La colère antiraciste, vue par Yannick Noah.
Cette dimension de l’antiracisme « respectable », sur laquelle je ne m’attarderai pas car elle est très bien mise en lumière dans les paroles de la chanson, découle directement de la dépolitisation du racisme. Si ce dernier n’est qu’un problème de manque d’amour, il suffira d’aimer autrui et tout ira bien.

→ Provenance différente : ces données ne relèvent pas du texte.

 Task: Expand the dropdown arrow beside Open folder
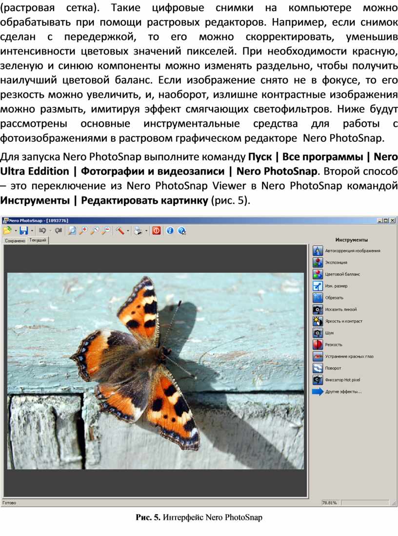pyautogui.click(x=15, y=231)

L’antiracisme n’est donc pas politique, autrement dit, il ne nécessite aucune mobilisation collective : c’est un problème individuel, qui nécessite uniquement un travail d’expansion d’amour dans sa propre tête, rien de plus concret.
- Il ne faut pas être « naïf » et « amnésique », dit la chanson : j’imagine qu’il est important de se souvenir des heures les plus sombres de notre histoire (heureusement révolues, ouf !) où le racisme existait encore afin de se rappeler à quel point la haine c’est mal, et afin de ne pas tomber dans les sophismes soutenus par certains partis d’extrême-droite qui risquerait de le faire resurgir.
- Il ne faut pas être « stratégique » ou « rhétorique » mais mettre un point d’ « honneur » moral à « combattre » la haine d’autrui véhiculée par le Front National. (Mais attention, un combat sans stratégie, sans rhétorique et sans défense… Ça risque de tourner court…)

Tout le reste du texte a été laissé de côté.